You remarked that Hiroshima was intentionally left untouched by conventional bombing. This is true. However, you assert the reason for this is so damage by a nuke could be measured. Care to share with us where you got this tidbit of info, or is it just speculation? Many cities of known military value were left untouched and for many reasons, including strategic and tactical.



"Hiroshima is the largest untouched target not on the 21st Bomber Command priority list. Consideration should be given to this city", Gen. Leslie Groves, memo on guidelines for target selection, Manhattan Project Target Committee, April 27, 1945



Said quote, however, does NOT provide proof the city was left untouched solely to provide a target for an atomic bomb.

Sorry.



Unless we pull FDR and Truman out of their graves to testify to you, Mikey, you won't believe what is reasonably established and substantiated by the very acts of the US at that time. If not, why did we bomb a city that we hadn't bombed all during the war and that had very little military importance?
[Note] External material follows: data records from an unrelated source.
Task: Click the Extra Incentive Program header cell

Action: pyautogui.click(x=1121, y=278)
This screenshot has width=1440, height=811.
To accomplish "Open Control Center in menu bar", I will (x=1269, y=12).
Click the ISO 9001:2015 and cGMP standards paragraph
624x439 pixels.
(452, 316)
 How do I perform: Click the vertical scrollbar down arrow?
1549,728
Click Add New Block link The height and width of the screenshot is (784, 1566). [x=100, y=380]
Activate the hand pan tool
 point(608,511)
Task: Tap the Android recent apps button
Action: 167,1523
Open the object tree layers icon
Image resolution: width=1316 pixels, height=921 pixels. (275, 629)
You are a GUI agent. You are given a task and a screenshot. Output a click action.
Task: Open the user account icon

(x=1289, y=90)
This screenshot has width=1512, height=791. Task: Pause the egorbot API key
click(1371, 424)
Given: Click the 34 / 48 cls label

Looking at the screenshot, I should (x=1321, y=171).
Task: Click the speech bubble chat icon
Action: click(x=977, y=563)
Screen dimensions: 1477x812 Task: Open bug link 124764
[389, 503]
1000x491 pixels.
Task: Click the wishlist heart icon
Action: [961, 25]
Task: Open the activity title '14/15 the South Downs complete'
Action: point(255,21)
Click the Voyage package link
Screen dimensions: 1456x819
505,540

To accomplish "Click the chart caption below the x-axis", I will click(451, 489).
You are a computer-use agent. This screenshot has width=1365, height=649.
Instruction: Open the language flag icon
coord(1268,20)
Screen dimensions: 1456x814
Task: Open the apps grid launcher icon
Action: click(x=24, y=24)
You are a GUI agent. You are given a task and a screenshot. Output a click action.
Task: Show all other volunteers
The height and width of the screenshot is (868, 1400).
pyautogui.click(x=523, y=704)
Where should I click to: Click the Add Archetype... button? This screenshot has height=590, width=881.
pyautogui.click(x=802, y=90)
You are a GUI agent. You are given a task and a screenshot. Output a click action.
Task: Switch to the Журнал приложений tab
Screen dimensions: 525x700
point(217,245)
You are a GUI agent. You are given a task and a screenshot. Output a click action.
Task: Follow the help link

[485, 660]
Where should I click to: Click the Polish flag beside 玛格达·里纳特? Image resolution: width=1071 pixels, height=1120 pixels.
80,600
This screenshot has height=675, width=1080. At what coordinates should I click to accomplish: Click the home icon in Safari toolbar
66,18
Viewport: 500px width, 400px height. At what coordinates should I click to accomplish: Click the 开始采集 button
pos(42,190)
It is obvious you haven't a clue as to what is meant by "strategic" and "tactical". There is a HUGE difference.
It is also apparrent that many people don't know that for strategic reasons what not to bomb is just as important, sometimes more so, than what to bomb. Hiroshima was left alone for a reason. It was only in May of '45 that it was left alone as a potential nuke drop.



Ok, you make inferences to a possible point, but you don't finish them. If you have a point to make, please do. Instead of listing all the things I supposedly don't know, make your point.

>>>>Hiroshima was left alone for a reason. It was only in May of '45 that it was left alone as a potential nuke drop.

OK and that makes your point how? Was it 3 months or 3 years before th dropping that we decided not to bomb them so as not to scare off the population? Pure semantics; who cares? At some point we found a city of virtually all civilains and dropped the most devastating weapon upon them as opposed to finding a miltary target just so we could hit the most civilians as possible. How is that not a large scale version of 911?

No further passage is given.